Research shows that both ends of the anger continuum -- unchecked ire and self-silencing -- can damage your health, contributing to a range of health conditions. Strike a more balanced approach with these tips.
Take a step back.
When people or situations anger you, take note of how you react. Do you tend to empathize? Feel depressed or anxious? Start negative self-talk? Raise your awareness before you rush to "make it right" or keep the peace.
Know when to walk away.
If you're in conflict with someone who's hostile -- or if you're feeling explosive and hostile -- leave the interchange immediately. Nothing productive occurs in these exchanges, and they can hurt your health.
Feel what you feel.
When you have time and space, explore the full range of your emotions. If you feel empathy for a person you're in conflict with, express that. But also express the part of you that feels angry. If you don't think you feel anger, practice stepping into that feeling, even if it feels like pretending. (If you haven't experienced a particular emotion for years, it may feel foreign at first.) Writing in a journal is a great way to off-load primal emotions.
Harness your anger.
Use the anger to plan your next steps, then set your plan aside and revisit it when you are not angry. You may find that steps you ultimately take differ from the ones you planned while you were mad -- and this is usually for the best. Using anger consciously, rather than as raw fuel (or not at all), generally yields the best results.

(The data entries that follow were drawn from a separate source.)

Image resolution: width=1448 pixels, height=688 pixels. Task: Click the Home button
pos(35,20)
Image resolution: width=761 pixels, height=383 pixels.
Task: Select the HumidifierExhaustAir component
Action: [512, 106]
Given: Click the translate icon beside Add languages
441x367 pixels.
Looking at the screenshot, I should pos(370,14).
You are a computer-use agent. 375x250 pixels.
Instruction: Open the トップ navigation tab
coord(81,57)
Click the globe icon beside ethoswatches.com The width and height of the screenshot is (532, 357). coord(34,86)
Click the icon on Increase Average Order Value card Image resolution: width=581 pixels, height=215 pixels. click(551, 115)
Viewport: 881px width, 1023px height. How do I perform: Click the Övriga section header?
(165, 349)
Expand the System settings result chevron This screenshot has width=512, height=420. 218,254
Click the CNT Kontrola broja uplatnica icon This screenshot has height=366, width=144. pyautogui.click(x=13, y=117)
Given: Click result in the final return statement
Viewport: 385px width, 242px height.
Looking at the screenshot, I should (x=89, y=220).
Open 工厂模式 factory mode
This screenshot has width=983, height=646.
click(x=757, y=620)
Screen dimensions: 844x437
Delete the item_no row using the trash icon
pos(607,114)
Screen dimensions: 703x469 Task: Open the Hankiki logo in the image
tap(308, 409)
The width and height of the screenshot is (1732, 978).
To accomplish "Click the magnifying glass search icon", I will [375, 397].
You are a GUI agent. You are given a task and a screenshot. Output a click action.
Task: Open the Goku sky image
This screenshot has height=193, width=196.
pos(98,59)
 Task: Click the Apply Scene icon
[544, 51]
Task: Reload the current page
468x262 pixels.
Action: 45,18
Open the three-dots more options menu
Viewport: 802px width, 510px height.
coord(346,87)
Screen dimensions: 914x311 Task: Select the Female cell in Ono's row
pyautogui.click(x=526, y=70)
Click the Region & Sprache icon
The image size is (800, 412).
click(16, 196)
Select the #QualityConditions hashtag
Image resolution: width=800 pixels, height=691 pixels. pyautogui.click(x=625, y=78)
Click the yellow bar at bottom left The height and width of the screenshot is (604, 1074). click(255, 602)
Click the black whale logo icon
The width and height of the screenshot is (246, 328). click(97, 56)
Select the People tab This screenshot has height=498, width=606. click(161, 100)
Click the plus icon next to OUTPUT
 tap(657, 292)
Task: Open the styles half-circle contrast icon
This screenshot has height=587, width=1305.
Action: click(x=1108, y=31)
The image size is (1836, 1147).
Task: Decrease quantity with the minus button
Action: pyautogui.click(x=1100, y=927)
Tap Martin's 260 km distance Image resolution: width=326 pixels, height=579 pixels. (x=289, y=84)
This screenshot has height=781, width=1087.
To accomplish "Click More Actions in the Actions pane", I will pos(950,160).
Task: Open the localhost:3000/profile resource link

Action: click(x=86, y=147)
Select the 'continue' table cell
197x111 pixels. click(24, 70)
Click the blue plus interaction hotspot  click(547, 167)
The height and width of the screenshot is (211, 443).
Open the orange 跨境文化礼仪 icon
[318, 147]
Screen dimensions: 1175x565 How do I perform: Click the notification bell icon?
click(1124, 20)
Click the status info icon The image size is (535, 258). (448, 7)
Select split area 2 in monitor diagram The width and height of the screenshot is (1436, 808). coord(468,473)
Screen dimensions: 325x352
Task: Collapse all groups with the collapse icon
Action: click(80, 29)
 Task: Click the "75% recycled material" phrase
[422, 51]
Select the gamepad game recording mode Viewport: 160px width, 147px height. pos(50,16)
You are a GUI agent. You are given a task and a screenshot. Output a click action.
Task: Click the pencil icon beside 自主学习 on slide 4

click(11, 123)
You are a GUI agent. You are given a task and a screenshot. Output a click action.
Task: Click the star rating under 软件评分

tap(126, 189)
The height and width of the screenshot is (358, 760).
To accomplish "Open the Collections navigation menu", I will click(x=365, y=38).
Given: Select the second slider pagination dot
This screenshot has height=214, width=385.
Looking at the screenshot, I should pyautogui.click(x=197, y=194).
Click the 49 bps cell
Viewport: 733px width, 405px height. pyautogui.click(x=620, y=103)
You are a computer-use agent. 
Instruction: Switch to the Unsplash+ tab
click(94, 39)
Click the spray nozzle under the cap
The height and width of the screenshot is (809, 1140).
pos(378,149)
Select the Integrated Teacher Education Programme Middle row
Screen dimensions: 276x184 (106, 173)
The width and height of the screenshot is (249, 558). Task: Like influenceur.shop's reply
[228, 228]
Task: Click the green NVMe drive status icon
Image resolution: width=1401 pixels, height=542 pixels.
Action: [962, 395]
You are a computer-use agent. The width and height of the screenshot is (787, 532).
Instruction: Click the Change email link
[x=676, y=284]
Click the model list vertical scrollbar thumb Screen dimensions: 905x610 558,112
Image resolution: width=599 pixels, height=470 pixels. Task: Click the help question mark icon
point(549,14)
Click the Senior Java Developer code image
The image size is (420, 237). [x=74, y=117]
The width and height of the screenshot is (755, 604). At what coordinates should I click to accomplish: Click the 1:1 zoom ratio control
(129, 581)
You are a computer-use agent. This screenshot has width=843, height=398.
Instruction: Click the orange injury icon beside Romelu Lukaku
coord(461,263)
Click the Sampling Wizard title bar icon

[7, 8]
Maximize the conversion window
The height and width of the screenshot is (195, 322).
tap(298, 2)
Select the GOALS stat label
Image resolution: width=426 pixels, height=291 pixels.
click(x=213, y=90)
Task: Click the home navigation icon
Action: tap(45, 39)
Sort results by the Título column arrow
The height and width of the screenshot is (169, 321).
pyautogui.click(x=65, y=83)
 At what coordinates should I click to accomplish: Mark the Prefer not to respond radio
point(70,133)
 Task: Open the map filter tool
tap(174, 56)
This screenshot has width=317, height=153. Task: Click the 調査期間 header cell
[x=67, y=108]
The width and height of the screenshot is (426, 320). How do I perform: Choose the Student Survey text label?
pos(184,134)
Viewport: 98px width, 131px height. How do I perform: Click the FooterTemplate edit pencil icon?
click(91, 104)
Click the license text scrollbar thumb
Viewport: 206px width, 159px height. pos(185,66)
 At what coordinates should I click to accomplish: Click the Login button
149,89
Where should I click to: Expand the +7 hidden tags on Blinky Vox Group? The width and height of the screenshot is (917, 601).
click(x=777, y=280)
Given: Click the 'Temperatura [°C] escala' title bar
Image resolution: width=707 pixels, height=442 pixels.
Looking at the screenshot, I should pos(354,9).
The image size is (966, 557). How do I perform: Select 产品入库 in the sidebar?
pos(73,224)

Don't explode, but do express.
If you're in a significant relationship with a person who angered you, avoid self-silencing. If you have difficulty summoning the courage to speak your mind, start by taking a few deep breaths and meditating or saying a prayer (whatever works for you). Start the conversation by letting that person know you care about him or her and that you need to express some feelings. That will help open the door to honest communication.